↓↓↓
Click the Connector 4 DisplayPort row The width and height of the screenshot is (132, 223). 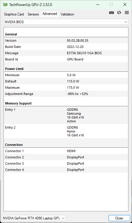tap(66, 170)
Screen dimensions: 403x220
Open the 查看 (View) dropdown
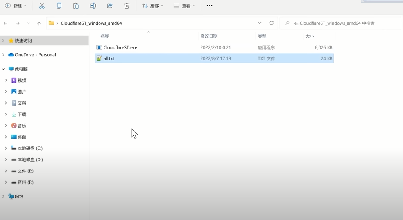tap(184, 6)
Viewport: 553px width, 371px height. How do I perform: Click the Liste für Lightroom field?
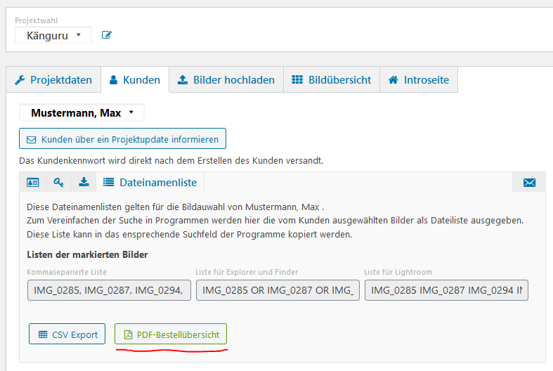(x=446, y=290)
↑↑↑
- **Task**
The copy runs from the line containing "Screen dimensions: 403x220" through the last line of the material, both ends included. Reproduce those lines exactly and drop the pictures.

- **Response box**
Screen dimensions: 403x220
Open the 查看 (View) dropdown
tap(184, 6)
Viewport: 553px width, 371px height. How do I perform: Click the Liste für Lightroom field?
(x=446, y=290)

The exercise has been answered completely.